Publication year - 2012
Publication title -
pain medicine
Language(s) - English
Resource type - Journals
SCImago Journal Rank - 0.893
H-Index - 97
eISSN - 1526-4637
pISSN - 1526-2375
DOI - 10.1111/j.1526-4637.2012.01427.x
Subject(s) - medicine , postherpetic neuralgia , placebo , gabapentin , randomized controlled trial , dosing , neuropathic pain , anesthesia , physical therapy , alternative medicine , pathology
Objective. The objectives of this study were to identify and determine the validity of early decision criteria following once‐daily gastroretentive gabapentin (G‐GR) treatment in patients with postherpetic neuralgia (PHN). Design. In two placebo‐controlled studies, 279 patients were randomized to 1,800 mg G‐GR and 270 to placebo with the evening meal; patients underwent a 2‐week dose titration, followed by 8 weeks of stable dosing, and 1 week of dose tapering. Patients. Adults with PHN for ≥6 months and an average baseline Numerical Pain Rating Scale (NPRS) score of ≥4 were included in the study.
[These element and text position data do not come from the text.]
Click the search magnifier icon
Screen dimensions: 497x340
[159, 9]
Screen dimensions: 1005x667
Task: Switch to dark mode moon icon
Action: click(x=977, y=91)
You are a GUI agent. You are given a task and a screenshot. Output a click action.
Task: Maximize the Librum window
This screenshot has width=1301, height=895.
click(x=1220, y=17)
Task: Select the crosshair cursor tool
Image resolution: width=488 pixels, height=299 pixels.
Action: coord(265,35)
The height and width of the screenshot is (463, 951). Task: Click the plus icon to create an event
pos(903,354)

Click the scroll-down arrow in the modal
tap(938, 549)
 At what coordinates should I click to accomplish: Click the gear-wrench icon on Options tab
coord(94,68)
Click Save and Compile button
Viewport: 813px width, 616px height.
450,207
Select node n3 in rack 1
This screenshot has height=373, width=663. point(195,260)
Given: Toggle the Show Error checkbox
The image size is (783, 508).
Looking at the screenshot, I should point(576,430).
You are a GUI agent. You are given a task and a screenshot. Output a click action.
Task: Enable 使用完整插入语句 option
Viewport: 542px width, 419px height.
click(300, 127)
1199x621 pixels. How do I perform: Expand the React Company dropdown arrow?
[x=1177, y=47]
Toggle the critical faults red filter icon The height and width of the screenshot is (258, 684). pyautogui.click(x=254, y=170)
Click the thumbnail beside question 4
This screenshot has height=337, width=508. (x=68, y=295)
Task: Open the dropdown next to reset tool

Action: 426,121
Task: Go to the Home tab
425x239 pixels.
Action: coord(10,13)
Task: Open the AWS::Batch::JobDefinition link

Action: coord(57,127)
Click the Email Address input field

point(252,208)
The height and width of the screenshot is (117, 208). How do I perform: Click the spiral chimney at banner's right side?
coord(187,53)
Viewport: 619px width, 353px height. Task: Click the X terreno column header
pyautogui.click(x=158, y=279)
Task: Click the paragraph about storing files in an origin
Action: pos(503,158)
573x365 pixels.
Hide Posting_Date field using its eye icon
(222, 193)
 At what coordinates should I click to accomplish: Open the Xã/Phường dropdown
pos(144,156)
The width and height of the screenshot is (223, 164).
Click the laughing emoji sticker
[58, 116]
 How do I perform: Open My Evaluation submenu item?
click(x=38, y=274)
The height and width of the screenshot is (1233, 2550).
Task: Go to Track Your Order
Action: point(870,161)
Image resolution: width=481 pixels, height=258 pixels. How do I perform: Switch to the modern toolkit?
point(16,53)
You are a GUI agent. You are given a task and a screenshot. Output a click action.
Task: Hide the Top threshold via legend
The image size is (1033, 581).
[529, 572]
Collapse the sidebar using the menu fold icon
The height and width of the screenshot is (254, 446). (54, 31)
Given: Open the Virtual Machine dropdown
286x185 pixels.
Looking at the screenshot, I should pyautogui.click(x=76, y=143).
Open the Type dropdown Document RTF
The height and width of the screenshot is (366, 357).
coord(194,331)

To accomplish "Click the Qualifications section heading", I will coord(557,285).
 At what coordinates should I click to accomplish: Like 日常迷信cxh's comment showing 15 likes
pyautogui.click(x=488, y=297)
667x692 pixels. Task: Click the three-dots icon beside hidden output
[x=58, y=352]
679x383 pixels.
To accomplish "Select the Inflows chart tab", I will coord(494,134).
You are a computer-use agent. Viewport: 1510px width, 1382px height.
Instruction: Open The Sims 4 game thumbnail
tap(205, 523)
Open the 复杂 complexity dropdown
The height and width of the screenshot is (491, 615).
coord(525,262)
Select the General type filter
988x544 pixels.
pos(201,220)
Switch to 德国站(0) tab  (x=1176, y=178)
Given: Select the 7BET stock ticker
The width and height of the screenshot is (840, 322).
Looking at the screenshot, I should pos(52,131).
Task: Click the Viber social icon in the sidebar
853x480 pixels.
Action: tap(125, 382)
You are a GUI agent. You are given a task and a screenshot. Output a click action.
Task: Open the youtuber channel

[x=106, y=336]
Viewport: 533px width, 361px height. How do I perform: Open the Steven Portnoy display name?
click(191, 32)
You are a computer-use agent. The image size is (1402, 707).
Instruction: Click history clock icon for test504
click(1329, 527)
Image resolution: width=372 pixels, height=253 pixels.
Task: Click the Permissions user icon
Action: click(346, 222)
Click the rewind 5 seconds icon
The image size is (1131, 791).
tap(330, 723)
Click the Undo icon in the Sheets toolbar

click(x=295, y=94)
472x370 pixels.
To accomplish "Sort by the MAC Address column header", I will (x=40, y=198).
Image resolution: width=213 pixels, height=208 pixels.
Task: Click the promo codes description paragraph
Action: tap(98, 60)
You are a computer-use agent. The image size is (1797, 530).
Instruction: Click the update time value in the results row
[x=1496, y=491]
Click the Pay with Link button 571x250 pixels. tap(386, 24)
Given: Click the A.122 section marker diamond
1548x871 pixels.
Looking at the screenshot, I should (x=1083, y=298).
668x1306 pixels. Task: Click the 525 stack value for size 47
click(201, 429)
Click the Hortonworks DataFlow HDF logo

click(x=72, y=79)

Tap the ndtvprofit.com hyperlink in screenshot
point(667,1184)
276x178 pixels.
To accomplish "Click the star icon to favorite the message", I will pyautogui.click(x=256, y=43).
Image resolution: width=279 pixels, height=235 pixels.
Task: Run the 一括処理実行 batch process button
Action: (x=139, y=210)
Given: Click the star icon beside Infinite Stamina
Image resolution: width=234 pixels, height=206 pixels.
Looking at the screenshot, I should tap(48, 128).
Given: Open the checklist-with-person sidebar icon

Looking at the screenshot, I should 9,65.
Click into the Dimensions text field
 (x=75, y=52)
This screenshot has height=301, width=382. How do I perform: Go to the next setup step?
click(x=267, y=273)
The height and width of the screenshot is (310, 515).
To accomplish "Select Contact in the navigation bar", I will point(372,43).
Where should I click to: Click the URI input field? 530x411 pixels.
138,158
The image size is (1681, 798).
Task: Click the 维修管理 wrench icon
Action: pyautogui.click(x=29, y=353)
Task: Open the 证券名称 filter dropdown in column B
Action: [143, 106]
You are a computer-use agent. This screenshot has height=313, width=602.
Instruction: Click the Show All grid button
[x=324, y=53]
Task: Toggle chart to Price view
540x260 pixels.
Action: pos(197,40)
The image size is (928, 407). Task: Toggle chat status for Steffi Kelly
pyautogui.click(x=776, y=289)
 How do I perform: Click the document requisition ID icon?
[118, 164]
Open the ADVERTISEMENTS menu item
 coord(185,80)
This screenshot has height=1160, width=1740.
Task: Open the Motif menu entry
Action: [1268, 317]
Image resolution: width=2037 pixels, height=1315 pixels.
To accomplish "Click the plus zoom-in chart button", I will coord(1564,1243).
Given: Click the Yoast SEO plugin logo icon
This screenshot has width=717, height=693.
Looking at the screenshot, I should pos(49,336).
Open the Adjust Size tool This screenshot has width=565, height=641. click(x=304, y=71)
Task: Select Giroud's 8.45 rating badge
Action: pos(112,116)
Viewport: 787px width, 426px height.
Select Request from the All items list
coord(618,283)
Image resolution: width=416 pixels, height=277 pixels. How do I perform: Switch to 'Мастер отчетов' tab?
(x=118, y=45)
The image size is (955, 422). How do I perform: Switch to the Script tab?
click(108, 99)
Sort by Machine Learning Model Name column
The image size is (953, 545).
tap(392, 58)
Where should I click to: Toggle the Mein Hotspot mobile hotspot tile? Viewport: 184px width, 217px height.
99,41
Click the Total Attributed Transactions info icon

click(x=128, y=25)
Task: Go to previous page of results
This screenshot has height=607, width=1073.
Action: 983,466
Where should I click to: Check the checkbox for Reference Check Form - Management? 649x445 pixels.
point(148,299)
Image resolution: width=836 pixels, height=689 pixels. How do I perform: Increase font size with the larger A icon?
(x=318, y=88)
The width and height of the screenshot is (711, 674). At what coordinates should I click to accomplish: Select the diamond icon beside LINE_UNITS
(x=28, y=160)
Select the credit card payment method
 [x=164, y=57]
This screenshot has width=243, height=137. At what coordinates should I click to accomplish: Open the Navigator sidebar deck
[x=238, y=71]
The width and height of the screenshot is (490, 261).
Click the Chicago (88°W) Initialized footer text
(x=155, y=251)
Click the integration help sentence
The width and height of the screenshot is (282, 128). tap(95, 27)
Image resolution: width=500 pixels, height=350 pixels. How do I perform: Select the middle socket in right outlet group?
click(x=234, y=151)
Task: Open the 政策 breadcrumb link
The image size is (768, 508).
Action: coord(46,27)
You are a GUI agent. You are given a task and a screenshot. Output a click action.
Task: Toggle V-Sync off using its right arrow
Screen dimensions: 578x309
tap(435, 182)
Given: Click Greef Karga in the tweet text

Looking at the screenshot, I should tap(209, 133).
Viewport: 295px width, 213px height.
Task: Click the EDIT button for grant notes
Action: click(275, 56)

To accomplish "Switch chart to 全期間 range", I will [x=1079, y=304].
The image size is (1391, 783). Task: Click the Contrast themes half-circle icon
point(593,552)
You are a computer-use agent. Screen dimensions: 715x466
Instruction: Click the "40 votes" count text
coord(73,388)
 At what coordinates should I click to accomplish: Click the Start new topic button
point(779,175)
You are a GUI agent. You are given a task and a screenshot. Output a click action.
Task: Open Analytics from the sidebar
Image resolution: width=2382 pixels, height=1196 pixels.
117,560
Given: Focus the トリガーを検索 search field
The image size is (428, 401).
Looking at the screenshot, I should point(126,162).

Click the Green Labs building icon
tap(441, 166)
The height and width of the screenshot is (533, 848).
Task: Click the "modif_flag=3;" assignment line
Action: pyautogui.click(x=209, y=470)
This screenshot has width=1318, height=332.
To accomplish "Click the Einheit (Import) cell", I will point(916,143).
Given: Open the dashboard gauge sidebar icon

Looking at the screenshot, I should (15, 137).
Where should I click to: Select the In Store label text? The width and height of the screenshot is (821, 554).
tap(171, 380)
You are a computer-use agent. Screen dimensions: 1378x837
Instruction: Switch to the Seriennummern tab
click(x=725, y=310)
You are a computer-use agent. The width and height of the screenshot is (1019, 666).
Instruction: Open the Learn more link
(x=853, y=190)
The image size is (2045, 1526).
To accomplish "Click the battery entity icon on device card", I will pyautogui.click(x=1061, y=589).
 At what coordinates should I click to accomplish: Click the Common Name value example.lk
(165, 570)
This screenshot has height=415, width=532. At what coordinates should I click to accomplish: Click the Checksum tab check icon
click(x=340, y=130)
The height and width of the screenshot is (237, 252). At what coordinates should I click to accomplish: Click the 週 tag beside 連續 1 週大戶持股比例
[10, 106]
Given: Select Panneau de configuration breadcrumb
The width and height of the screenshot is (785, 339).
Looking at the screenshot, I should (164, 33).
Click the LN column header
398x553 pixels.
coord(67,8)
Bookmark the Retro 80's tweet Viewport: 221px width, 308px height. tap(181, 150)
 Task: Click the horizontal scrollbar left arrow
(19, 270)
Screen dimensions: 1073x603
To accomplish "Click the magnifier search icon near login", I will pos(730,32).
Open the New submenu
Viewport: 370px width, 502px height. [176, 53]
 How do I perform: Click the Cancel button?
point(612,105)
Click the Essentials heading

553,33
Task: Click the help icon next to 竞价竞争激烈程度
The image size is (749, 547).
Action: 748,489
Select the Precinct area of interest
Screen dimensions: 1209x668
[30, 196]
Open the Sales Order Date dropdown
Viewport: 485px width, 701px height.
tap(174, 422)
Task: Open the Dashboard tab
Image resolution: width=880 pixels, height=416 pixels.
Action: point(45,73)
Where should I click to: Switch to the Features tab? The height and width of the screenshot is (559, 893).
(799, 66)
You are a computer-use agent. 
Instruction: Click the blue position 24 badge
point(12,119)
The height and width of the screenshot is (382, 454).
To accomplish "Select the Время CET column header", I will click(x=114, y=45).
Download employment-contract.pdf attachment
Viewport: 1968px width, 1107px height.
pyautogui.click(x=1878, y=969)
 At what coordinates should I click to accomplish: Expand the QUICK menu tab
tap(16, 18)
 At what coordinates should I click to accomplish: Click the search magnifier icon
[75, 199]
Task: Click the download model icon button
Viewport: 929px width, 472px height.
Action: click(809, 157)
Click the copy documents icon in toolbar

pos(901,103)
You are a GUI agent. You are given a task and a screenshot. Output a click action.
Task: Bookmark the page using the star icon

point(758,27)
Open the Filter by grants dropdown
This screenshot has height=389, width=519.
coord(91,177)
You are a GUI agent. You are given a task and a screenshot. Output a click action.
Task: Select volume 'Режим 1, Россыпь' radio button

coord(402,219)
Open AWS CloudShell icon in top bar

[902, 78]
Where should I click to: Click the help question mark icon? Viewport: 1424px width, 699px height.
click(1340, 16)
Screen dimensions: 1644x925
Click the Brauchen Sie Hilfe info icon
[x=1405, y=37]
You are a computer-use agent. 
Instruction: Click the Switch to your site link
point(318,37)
Outcome Measures. Percent change from baseline to week 10 in NPRS scores and the percentage of responders (defined as ≥30% reduction in NPRS scores from baseline to week 10) were determined. Methods. Patients randomized to G‐GR were categorized at each week based on their percent pain reduction up to that week, and for each category, the percentage of week 10 responders was computed. For several early‐improvement criteria, the percentage of week 10 responders, odds ratios for achieving week 10 treatment response, sensitivity, and specificity were calculated. Results. There was a significant positive association between early pain reduction and week 10 treatment response. Pain reduction of <10% at week 5 of G‐GR treatment was the best early predictor of lack of endpoint response, with only 8% of these patients moving on to become week 10 treatment responders. Conclusions. Early response was a reliable predictor of final response. This approach holds promise for aiding clinicians in decision making regarding the need for alternative or supplemental treatment during G‐GR therapy for PHN.